> [Problem]
List every line in the listing below that contains the word "number".

□ □ □

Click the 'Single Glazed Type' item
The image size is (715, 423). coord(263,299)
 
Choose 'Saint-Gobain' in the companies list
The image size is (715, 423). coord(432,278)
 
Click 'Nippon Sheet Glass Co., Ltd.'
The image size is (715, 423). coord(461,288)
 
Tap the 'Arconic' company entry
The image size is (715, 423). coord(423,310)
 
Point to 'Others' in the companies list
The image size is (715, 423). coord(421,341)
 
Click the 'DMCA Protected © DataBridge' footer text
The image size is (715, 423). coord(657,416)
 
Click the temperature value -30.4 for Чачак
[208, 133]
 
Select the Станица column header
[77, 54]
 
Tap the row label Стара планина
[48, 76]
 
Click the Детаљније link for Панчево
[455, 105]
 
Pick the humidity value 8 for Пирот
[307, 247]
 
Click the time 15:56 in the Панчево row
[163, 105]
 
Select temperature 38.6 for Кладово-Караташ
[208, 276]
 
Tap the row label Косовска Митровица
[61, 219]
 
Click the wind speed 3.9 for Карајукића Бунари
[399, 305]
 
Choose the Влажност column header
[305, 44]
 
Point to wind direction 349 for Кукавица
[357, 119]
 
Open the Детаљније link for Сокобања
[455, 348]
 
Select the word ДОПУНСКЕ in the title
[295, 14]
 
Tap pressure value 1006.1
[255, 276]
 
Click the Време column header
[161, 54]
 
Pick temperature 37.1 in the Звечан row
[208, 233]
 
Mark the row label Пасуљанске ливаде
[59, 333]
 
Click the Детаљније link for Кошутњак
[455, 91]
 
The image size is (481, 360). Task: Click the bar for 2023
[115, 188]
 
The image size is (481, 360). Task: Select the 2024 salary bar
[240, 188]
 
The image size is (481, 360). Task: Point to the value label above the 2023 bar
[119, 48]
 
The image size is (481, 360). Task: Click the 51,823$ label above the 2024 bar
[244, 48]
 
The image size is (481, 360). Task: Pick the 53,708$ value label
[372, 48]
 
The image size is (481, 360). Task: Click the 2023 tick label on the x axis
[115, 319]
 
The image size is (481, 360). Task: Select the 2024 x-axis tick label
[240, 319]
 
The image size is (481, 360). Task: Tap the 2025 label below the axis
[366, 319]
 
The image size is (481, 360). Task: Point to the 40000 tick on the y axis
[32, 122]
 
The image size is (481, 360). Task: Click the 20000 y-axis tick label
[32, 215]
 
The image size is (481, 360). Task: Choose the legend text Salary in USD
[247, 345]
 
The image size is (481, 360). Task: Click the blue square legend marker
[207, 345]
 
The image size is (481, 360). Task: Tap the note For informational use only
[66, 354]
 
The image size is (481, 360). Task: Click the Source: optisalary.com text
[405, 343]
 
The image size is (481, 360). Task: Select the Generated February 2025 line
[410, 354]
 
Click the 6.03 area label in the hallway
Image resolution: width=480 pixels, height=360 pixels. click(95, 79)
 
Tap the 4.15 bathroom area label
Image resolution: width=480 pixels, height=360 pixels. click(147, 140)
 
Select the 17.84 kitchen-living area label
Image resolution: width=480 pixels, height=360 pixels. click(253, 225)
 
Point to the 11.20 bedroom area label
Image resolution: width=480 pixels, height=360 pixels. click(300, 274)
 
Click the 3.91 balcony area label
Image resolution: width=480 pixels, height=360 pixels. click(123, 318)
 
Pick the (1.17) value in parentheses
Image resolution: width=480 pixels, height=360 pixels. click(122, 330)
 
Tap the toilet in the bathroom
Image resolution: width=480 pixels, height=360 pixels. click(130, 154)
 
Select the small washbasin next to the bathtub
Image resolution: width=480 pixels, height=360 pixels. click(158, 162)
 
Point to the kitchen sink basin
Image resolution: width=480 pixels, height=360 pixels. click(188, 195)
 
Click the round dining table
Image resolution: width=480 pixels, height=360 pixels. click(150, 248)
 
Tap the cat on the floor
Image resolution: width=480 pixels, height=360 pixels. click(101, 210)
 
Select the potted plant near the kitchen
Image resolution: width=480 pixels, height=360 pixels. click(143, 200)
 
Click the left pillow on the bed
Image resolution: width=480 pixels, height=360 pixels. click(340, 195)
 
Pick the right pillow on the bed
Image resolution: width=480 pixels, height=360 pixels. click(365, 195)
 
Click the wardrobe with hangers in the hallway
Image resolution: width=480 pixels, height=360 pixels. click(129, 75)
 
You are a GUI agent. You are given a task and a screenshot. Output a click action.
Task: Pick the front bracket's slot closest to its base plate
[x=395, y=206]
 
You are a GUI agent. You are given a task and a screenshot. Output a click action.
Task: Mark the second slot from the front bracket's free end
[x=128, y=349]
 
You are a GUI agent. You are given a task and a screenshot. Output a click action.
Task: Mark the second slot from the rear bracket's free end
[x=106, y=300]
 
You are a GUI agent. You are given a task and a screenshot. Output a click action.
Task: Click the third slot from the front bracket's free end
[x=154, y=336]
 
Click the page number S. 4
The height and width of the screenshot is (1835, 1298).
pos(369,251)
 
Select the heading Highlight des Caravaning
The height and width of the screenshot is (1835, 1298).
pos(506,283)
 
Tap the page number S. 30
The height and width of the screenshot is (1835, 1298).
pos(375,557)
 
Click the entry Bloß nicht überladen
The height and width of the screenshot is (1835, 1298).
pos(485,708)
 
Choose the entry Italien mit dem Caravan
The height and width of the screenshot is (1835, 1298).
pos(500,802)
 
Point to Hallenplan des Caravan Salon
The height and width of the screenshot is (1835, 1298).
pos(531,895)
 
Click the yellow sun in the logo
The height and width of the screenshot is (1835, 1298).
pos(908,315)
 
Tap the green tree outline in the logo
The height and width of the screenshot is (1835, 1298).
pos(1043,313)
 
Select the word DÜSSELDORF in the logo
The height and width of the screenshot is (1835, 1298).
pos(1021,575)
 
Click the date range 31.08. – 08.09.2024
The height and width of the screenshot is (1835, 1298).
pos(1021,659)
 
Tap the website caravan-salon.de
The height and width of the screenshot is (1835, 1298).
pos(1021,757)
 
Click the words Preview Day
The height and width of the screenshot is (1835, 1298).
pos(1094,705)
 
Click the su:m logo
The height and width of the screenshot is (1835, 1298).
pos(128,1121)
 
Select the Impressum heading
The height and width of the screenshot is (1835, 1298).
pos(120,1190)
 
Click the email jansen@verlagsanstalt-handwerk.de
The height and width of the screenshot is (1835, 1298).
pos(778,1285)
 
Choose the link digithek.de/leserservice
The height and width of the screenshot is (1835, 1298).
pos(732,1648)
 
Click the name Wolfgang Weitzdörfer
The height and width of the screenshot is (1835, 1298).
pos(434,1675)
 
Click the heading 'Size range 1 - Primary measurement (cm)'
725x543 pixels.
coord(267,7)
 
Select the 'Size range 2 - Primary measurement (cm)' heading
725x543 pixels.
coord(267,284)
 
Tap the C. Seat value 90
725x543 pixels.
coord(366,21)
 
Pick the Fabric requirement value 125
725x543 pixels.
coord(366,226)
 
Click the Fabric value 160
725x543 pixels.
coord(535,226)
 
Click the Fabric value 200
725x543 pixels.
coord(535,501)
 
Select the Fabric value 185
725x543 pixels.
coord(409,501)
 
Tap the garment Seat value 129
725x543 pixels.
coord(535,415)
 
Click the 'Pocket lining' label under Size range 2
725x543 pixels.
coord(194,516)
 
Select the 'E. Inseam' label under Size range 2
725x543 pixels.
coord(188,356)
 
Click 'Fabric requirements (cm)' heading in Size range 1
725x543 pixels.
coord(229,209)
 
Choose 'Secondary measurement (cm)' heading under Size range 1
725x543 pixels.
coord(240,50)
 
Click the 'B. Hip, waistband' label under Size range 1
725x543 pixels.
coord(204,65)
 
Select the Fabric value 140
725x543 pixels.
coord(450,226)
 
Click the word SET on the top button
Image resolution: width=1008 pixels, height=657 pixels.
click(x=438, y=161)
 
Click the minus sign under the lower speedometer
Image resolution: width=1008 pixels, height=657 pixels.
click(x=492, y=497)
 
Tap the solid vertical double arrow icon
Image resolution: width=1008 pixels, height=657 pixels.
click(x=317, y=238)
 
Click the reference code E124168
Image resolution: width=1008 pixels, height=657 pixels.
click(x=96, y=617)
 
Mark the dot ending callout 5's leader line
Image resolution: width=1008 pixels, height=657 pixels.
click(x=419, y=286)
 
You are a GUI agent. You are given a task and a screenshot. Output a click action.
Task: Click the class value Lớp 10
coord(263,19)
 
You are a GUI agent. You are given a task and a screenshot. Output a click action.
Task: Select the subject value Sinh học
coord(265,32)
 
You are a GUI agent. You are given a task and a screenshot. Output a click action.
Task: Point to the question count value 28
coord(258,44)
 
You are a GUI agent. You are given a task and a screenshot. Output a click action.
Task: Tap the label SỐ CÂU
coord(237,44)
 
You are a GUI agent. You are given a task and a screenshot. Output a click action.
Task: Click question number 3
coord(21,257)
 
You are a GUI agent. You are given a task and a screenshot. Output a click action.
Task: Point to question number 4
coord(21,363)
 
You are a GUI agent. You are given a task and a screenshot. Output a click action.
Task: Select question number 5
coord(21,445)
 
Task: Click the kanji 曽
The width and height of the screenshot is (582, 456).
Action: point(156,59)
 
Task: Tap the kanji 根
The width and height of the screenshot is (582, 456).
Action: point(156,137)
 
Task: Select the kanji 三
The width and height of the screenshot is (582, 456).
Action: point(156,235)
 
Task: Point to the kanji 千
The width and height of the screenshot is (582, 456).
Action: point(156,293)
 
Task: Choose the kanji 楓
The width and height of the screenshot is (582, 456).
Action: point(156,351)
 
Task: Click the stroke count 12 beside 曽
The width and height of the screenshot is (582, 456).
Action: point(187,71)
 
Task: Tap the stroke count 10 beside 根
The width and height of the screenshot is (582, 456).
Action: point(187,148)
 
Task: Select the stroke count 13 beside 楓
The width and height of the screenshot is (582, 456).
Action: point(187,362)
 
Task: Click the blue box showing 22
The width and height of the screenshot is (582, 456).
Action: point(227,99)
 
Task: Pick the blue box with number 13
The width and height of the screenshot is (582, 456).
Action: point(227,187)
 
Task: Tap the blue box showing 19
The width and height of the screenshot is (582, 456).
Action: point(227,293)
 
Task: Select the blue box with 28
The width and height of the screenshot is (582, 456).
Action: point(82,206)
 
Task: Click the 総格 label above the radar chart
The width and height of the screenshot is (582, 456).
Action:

□ □ □

> [In response]
Click the page number S. 4
Tap the page number S. 30
Task: Click question number 3
Task: Point to question number 4
Task: Select question number 5
Task: Pick the blue box with number 13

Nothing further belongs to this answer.